--- Start Text to read ---

Canelo Alvarez, Oscar De La Hoya still defending their move to make Gennady Golovkin wait until September 2017

Canelo Alvarez sits on the dais at a news conference promoting his fight this past May against Amir Khan, won by Alvarez via 6th-round knockout/Associated Press photo by John Locher

 

Canelo Alvarez and his promoter – Oscar De La Hoya – on Wednesday played host to a conference call promoting Alvarez’s fight against junior middleweight champion Liam Smith (23-0-1, 13 KOs) of England on Sept. 17 at AT&T Stadium in Arlington, Texas (on HBO pay-per-view). But Alvarez (47-1-1, 33 KOs) and De La Hoya found themselves still defending the decision to have Alvarez gave up his middleweight title rather than meet middleweight champion Gennady Golovkin this fall. Alvarez and De La Hoya also previously said they now won’t consider Golovkin until September 2017.

--- End Text to read ---

- _Directions_:
1. In the Canelo Alvarez article, could you reproduce the passage starting at "Canelo Alvarez sits" and ending at "until September 2017."?
2. Answer these from the Canelo Alvarez article:
(a) On what date is Alvarez scheduled to fight Liam Smith?
(b) Who is Alvarez's promoter?
(c) In which round did Alvarez knock out Amir Khan?
3. Can you carry on the article about Canelo Alvarez and Gennady Golovkin with the next paragraph?

--- Start Provided data ---

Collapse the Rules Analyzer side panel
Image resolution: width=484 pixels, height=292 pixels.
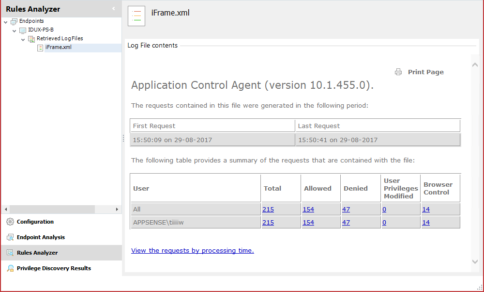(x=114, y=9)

--- End Provided data ---

- _Responses to the exercise_:
1.
Canelo Alvarez sits on the dais at a news conference promoting his fight this past May against Amir Khan, won by Alvarez via 6th-round knockout/Associated Press photo by John Locher

 

Canelo Alvarez and his promoter – Oscar De La Hoya – on Wednesday played host to a conference call promoting Alvarez’s fight against junior middleweight champion Liam Smith (23-0-1, 13 KOs) of England on Sept. 17 at AT&T Stadium in Arlington, Texas (on HBO pay-per-view). But Alvarez (47-1-1, 33 KOs) and De La Hoya found themselves still defending the decision to have Alvarez gave up his middleweight title rather than meet middleweight champion Gennady Golovkin this fall. Alvarez and De La Hoya also previously said they now won’t consider Golovkin until September 2017.

2.
(a) Sept. 17
(b) Oscar De La Hoya
(c) The 6th round

3.
Alvarez shrugged off the negativity.

“Yeah, you know, there’s always going to be critics,” he said. “They’re always there, and it’s something that’s part of it. It’s part of the business. Obviously, there’s good critics sometimes and there’s bad critics.

“But the most important thing is it doesn’t faze me. That’s fine, I’m used to it now, and I’ve got to do what’s best for my career.”

De La Hoya said it was all about Alvarez not being ready to fight at the full middleweight limit of 160 pounds. When he fought in the middleweight division, it was at a catch-weight of 155, just one pound over junior middleweight.

“I mean, Canelo knows his body,” De La Hoya said. “His trainers know his body, and the bottom line is Canelo is a 154-pound fighter. The fact that he fought at 155, people expect him to go up and fight at middleweight, and that’s not the case. He’s a 154-pounder, and he’s going to go up to 160 when his body feels ready.”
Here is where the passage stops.